Here ya go:
Missing silverware set now a mystery at UCA
BY DEBRA HALE-SHELTON ARKANSAS DEMOCRAT-GAZETTE
CONWAY — Add a missing set of sterling silverware to the University of Central Arkansas’ problems.
New UCA President Allen Meadors and his wife, Barbara, don’t have it. Nor do Lu and Mary Hardin, who moved out of the university-owned president’s home last year and now live in Florida.
The 12-place setting of Towle silverware was valued at $3,400 and normally was stored in the butler’s pantry at the Donaghey Avenue home, according to a UCA police report.
Betty Nussbaum, who died in 2003, donated the silver to UCA in November 1991.
Ann Barnett, associate for administration at UCA, noticed the flatware was missing during an inventory check March 2. It still hadn’t turned up as of Thursday, UCA spokesman Jeff Pitchford said.
But a Hadidi French rug also reported missing was found a week later in the president’s home, Pitchford said.
Officials also eventually realized that a computer printer stored on campus and reported as missing had been sent to the state to be sold. It had not been properly reported as inventory being “retired,” Pitchford said.
“Other items have turned up, so it’s very possible the silverware may turn up,” UCA Police Lt. Preston Grumbles said Wednesday.
UCA police did a nationwide check of pawnshops to see if someone had tried to sell the silverware, but it didn’t turn up, Grumbles added.
Someone also talked with Mary Hardin to make sure the silverware wasn’t packed by mistake when she and her husband moved out of the home, Grumbles said.
“They did not have it,” the lieutenant said.
Though the flatware had a serial number, “Employees familiar with the silverware don’t remember any specific markings or logos on it that would indicate the state of Arkansas or UCA,” Pitchford said.
Lu Hardin tendered his resignation at UCA on Aug. 28, 2008, but under a severance agreement did not have to move out of the university house until Nov. 1, 2008.
Hardin was named president of Palm Beach Atlantic University in Florida in July. Former interim President Tom Courtway never moved into the house, and Meadors moved in last month.
Pitchford said there were receptions and other functions in the house even when no one was living there.
“It’s unfortunate” that it is missing, Pitchford said. “From our police force to everyone else on campus, we’re looking at ways to make sure this kind of thing doesn’t happen again. But we’re a big community. Obviously, it’s easier [to prevent such losses and notice them soon] when there’s a president in the home.”
Pitchford didn’t know when the silverware was last seen or used. The police report indicates the “incident” date was between Jan. 1, 2008, and March 3, 2009.

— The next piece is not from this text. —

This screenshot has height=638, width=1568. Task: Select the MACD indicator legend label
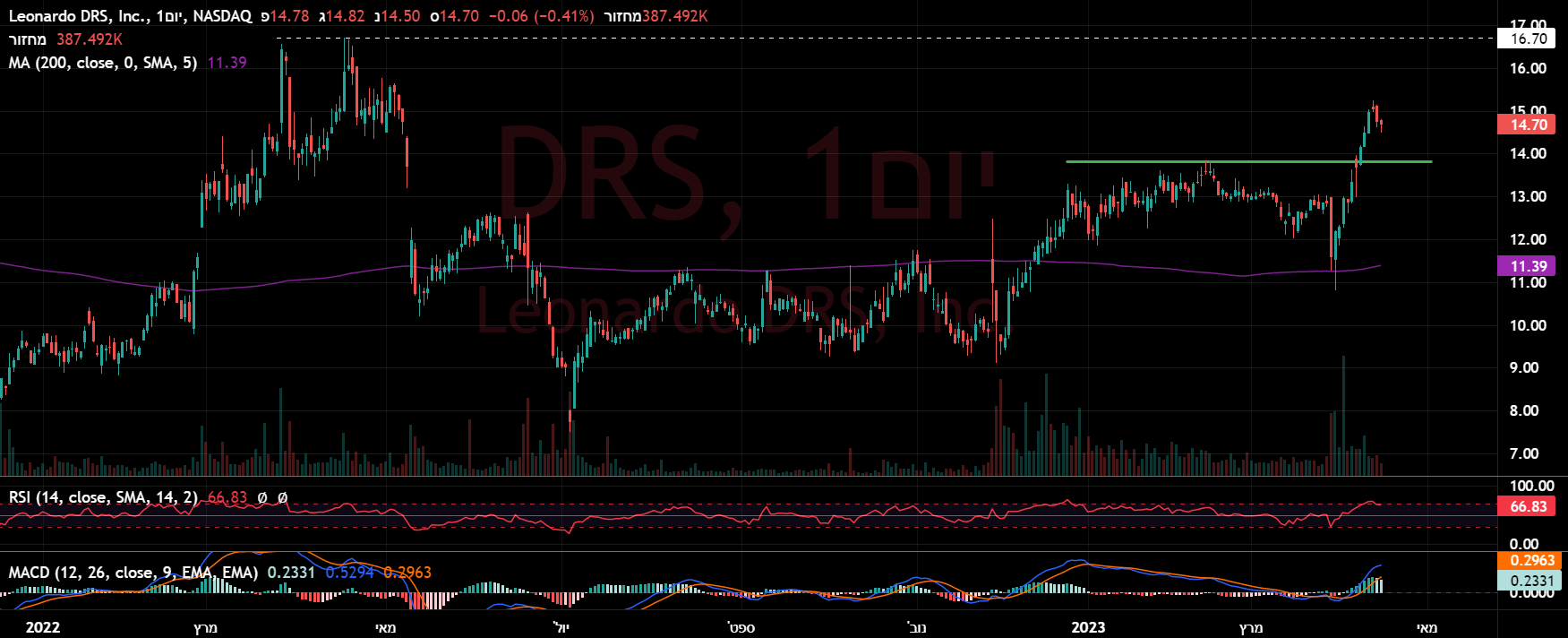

Unless new information turns up, Grumbles said, police consider the silverware missing, not stolen. The case file has been inactivated.
In an Aug. 11 e-mail to Pitchford, UCA Police Chief Larry James said “a theft could not be substantiated in this case.”
“This is routine for cases in which inventory checks reveal missing property,” James wrote. “More information regarding the circumstances of the loss would be necessary to classify it as a theft.”
Pitchford said that to his knowledge the university, which saw hefty budget cuts during the past academic year, “does not plan to replace the sterling silverware this academic year.”
Aramark, UCA’s food-service provider, has offered to provide some flatware for the president’s home for use at events there, Pitchford said.
“It is not a silver set but is stainless steel,” he said. “This will be at no cost to UCA, and the set will continue to be the property of Aramark.”